Required tasks:
1. Write out the stretch of the reviews of A Guide to Berlin from "It's brilliant. It's" through "and violent conclusion.".
2. In the reviews of A Guide to Berlin, why does William Yeoman say the horror of the moment of violence is magnified rather than diminished? Answer in one to three sentences.
3. Extend the reviews of A Guide to Berlin past their last sentence.

A Guide to Berlin is a very Australian book, but not one parochially so. It reconnects the Australian story to the experience of travel, to displacement, to unsettlement, and to world literature which is also the shared Australian heritage.

Dr Victoria Kuttainen, Colin Roderick Award Judge

A Guide to Berlin pays homage to a great writer, Vladimir Nabokov, whose own fiction provides the title, and to Berlin: a city that is a focus of political and architectural wreckage as well as liberation and civilisation. The novel is both an examination and an enactment of storytelling. A young Australian woman is invited to join a group of international travellers currently living in Berlin. They have a shared interest in the work of Nabokov, and they meet to discuss his writing and to share their own stories. The stories are varied and intriguing; bringing the politics and experiences of each traveller into sharp conjunction with the others. Gail Jones’s novel is designed with architectural precision, inhabited by illuminating discussions of literature, art and life.

Stella judges, Stellla Prize Longlist report

The standout Australian fiction title for me this year is Gail Jones' beautiful and brilliant A Guide to Berlin (Vintage), a novel that references Nabokov from its title through to its themes and structure. While a strong portrayal of place – Berlin in winter is vividly evoked – it is an even more powerful representation of the nature of storytelling and of memory.

Debra Adelaide, The Sydney Morning Herald

It's brilliant. It's beautifully crafted, tender and deeply-felt, an exploration of human relationships, past and present through a 'Nabokovian' speak-memory device (and don't worry if you are not a Nabokov fan, it doesnt matter). There are layers upon layers to unpack and absorb in this bleak, but moving narrative. A fabulous and totally original book.

David Gaunt, Gleaner

I loved Gail Jones' A Guide to Berlin

Fiona Wright, The Sydney Morning Herald

I’ve always felt that Gail Jones is yet to receive the recognition she deserves. This is her sixth novel and it is, I believe, a masterpiece. It is a beautifully constructed novel that builds slowly to its horrific and violent conclusion.

Mark Rubbo, Readings

Both a compelling narrative and a deeply human journey into the heart of darkness by — if you’ll forgive the mixing of metaphors — the back door, by the oblique reference, by “the slant”, and the single devastating moment of violence that will tear apart the group is observed from such a distance and so coolly, McEwanesque, that the horror is magnified rather than diminished. And Jones writes so masterfully, her singing phrases, sentences and periods so delicately balanced, so nuanced, that, again, one nearly misses their power.

William Yeoman, The West Australian

A whimsical, writerly premise that in lesser hands might have been strained, but is brought to life with wit and without self-indulgence. A Guide to Berlin is a tense, elegant and compassionate exploration of memory, humanity and salvation sought in literature. Threads unspool slowly with every precisely weighted word, and the relationships between these relative strangers are compelling and fraught.

Elke Power, Bookseller + Publisher

Gail Jones' latest novel is a brave and brilliant testament to Vladimir Nabokov and his short story A Guide to Berlin.

Supplied information:
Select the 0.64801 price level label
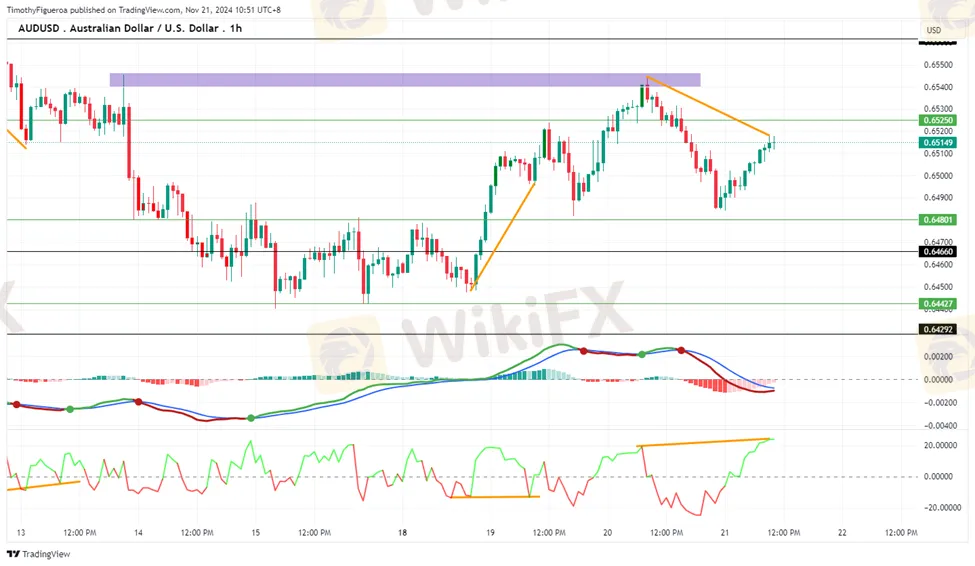The height and width of the screenshot is (566, 975). click(x=937, y=219)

Answers to the tasks:
1.
It's brilliant. It's beautifully crafted, tender and deeply-felt, an exploration of human relationships, past and present through a 'Nabokovian' speak-memory device (and don't worry if you are not a Nabokov fan, it doesnt matter). There are layers upon layers to unpack and absorb in this bleak, but moving narrative. A fabulous and totally original book.

David Gaunt, Gleaner

I loved Gail Jones' A Guide to Berlin

Fiona Wright, The Sydney Morning Herald

I’ve always felt that Gail Jones is yet to receive the recognition she deserves. This is her sixth novel and it is, I believe, a masterpiece. It is a beautifully constructed novel that builds slowly to its horrific and violent conclusion.

2. The single devastating moment of violence that tears the group apart is observed from a great distance and very coolly. Yeoman calls this manner "McEwanesque."

3.
Adams, Better Read than Dead

A cool, cerebral and intriguing exploration of the impact of past events and of the slender threads that bind us.

Caroline Baum, Booktopia Buzz

Initially A Guide to Berlin seems to be a dance of stories: an exhibition of the way they and their audiences meet and intertwine. However, it is much more than this. Members of the group know one another through stories, but they are also lovers, friends, adversaries and wanderers of the great city. The stories are refracted through these interactions and the novel becomes, at one level, a remarkable investigation of reading and speaking, and of the interaction between high literature and immediate human experience. This interplay is given particular urgency because of the dangers the characters face towards the end of the novel, when the circle of storytellers is dispersed. The novel is a demonstration of both the power of storytelling and its limitations. There is no sentimentality about literary affinities here, and in A Guide to Berlin patterns of loss in 20th-century European history – of friends, lovers, location and literature – appear as part of the celebration of reading and story. Our assumption that we are exempt from literary and historical tragedy is challenged. This is one of the reasons why A Guide to Berlin is so very fine – it is a full and moving exploration of the experience of knowing others through literature and life.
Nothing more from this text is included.